ASCOLI - Una lunga barba bianca, il volto scavato dalla detenzione e gli occhi stanchi dietro la piccola montatura degli occhiali. Leopoldo Wick, l’infermiere ritenuto il presunto responsabile dell’omicidio di otto ospiti della Rsa di Offida e di aver tentato di ucciderne altri quattro e per questo motivo in carcere da giugno, si è presentato ieri mattina davanti al gip Annalisa Giusti per ascoltare i risultati dell’incidente probatorio a cui lo stesso giudice aveva affidato l’incarico. 

 

 
Emanuela Turillazzi, docente di medicina legale all’università di Foggia, e al professor Silvio Chiericoni, ordinario di tossicologia forense all’ateneo di Pisa hanno confermato in larga parte i risultati ottenuti dai consulenti della Procura in sede di indagine negli esami eseguiti sui campioni di sangue prelevati dai cadaveri degli ospiti deceduti nella struttura sanitaria e sui campioni di prelevati in vita ad alcuni ospiti della Rsa di Offida. Anche i due periti, infatti, hanno riscontrato la presenza nel sangue di sostanze tossiche e di principi attivi di psicofarmaci, benzodiazepine, promazina, barbiturici ed anticoagulanti che secondo l’accusa sarebbero state iniettate in dosi massicce da Wick. In alcuni casi, però, il valore che è stato riscontrato nel corso dell’incidente probatorio differisce da quello ottenuto in sede di indagine: nella maggior parte dei casi la quantità di sostanza tossica è minore e solo in alcuni casi è stato invece riscontrato un valore superiore. Nel corso dell’udienza, i due consulenti nominati dal gip hanno ipotizzato che la difformità dei dati potrebbe essere stata determinata dal tempo trascorso dal momento del prelievo e che potrebbe aver modificato i parametri. 
Nel contempo, è stato anche ipotizzato un diverso criterio di misurazione adottato dai consulenti della Procura e dai periti nominati dal gip che avrebbe seguito metodi differenti giungendo, pertanto, a risultati differenti.
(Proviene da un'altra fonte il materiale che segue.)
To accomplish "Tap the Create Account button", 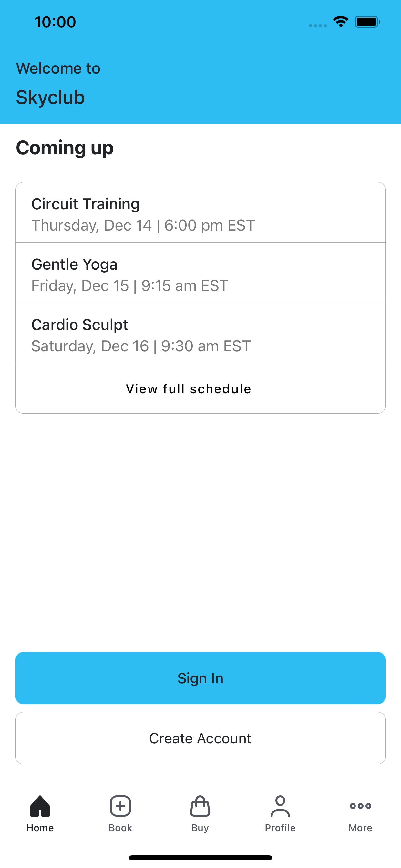I will click(x=201, y=738).
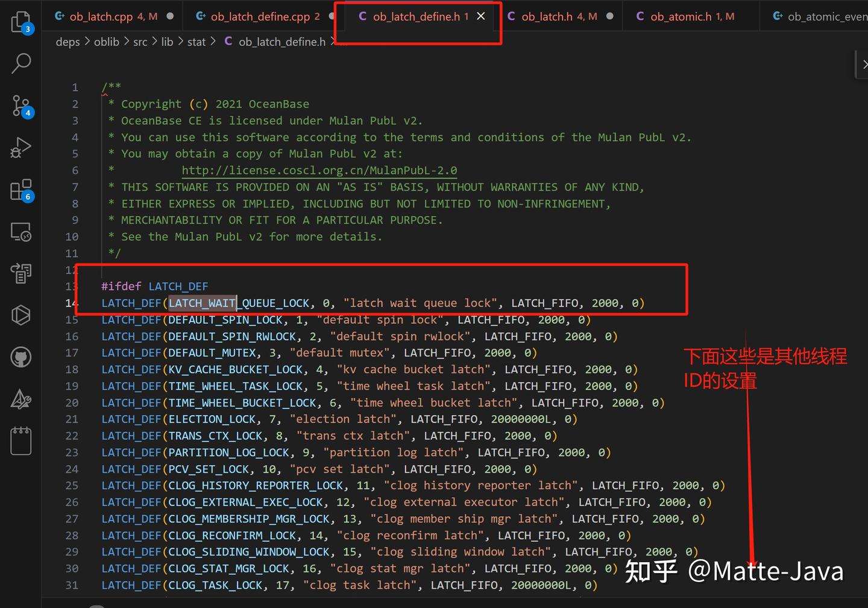Open the Search panel
The image size is (868, 608).
tap(21, 63)
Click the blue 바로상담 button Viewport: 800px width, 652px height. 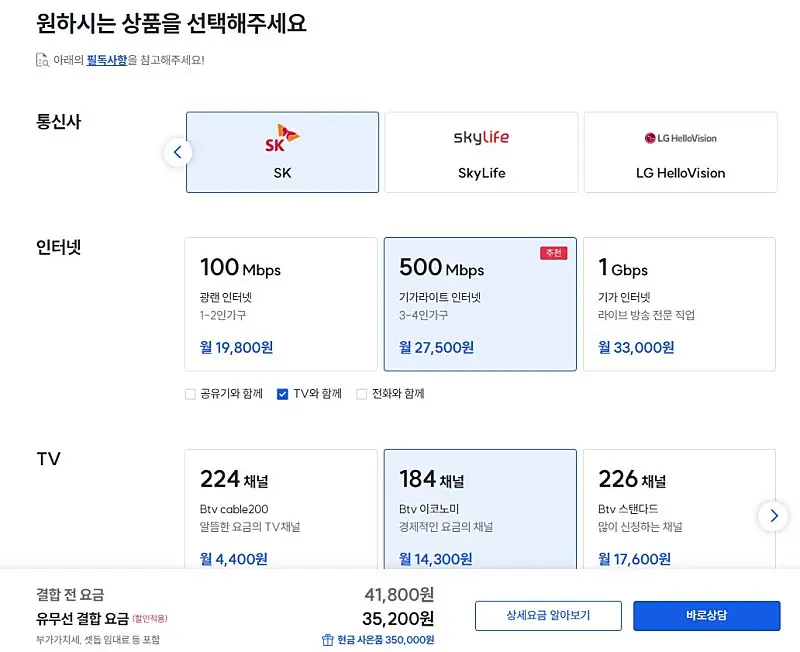point(707,616)
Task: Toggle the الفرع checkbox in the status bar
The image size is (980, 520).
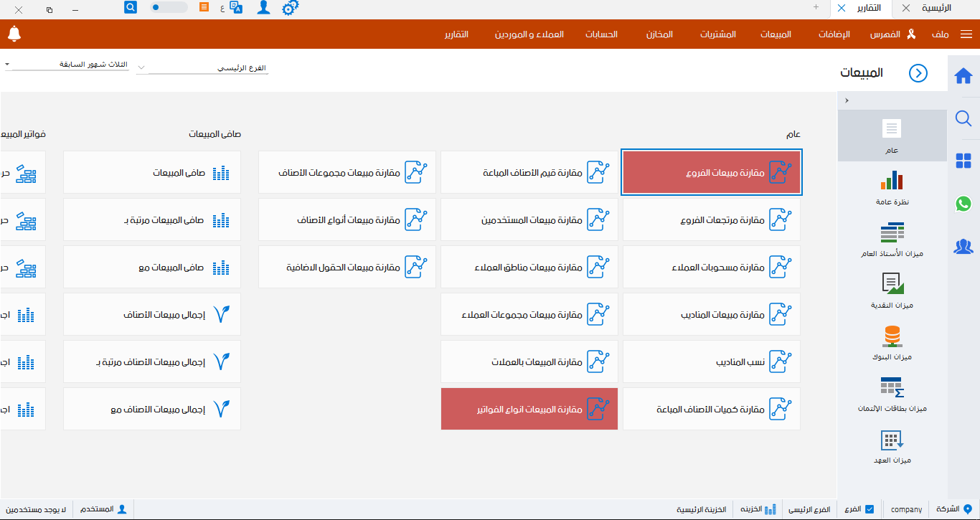Action: tap(869, 509)
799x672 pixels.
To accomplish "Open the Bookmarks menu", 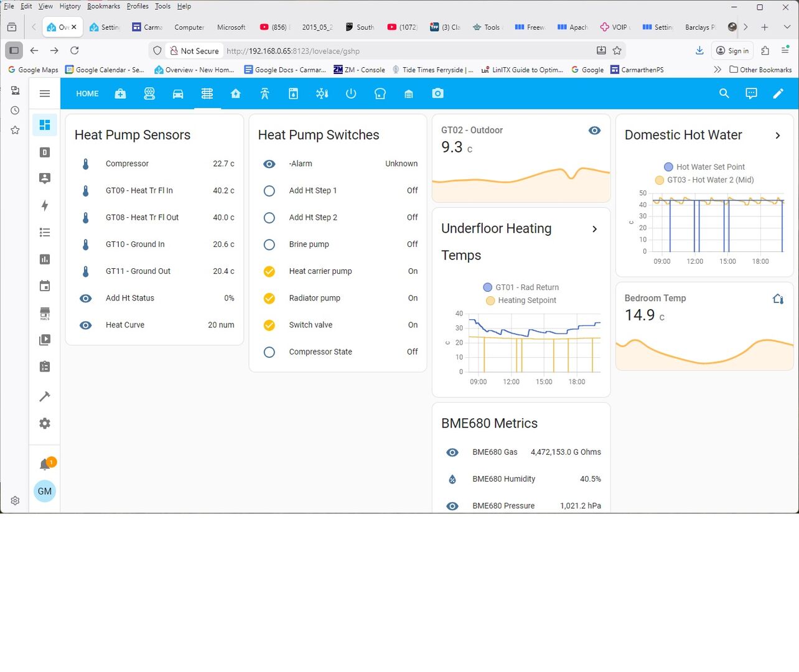I will [103, 6].
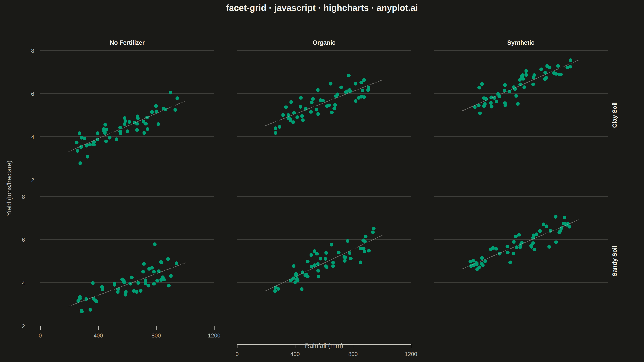This screenshot has height=362, width=644.
Task: Click the trend line in Organic Clay panel
Action: [x=324, y=103]
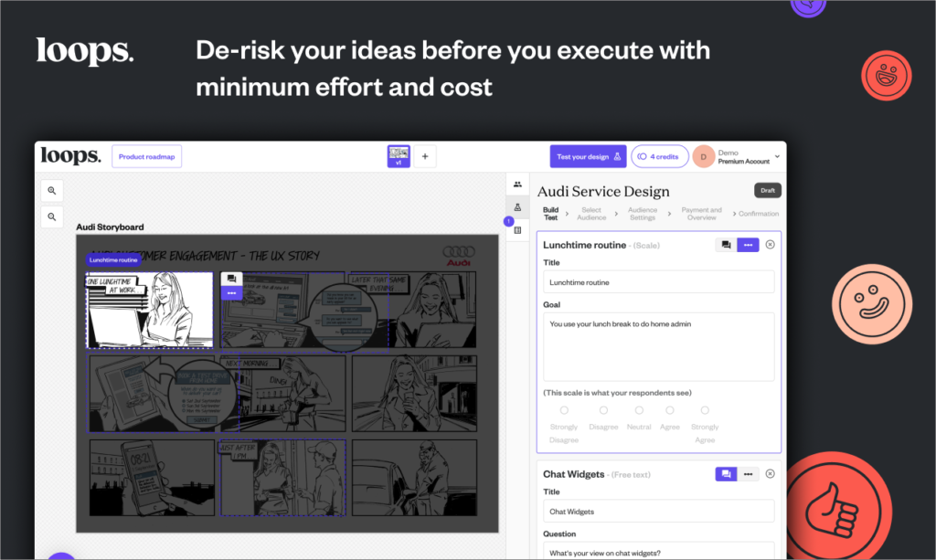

L’avvocato Mauro Gionni, difensore dei parenti che si sono costituiti parti civili, ha presentato una consulenza di parte nella quale viene ribadito che la quantità di sostanza tossica rinvenuta nel sangue è estranea al piano farmacologico dell’anziano e risulterebbe comunque letale. Ed è su questo punto che i difensori di Wick, gli avvocati Tommaso Pietropaolo e Luca Filipponi, annunciano battaglia. «L’incidente probatorio era finalizzato ad acquisire dati esclusivamente quantitativi, tecnici e non di natura medico-legale - sostengono i due penalisti ascolani all’uscita dal tribunale -. I periti nominati dal gip hanno riferito l’esito delle indagini peritali indicando i livelli di quelle sostanze trovate nei reperti in loro possesso. Quindi, il discorso di oggi non è un discorso medico-legale e pertanto non è esaustivo che interessa abbastanza poco alla difesa. Quando sarà il momento, promuoveremo indagini medico legale per sviscerare a fondo la vicenda»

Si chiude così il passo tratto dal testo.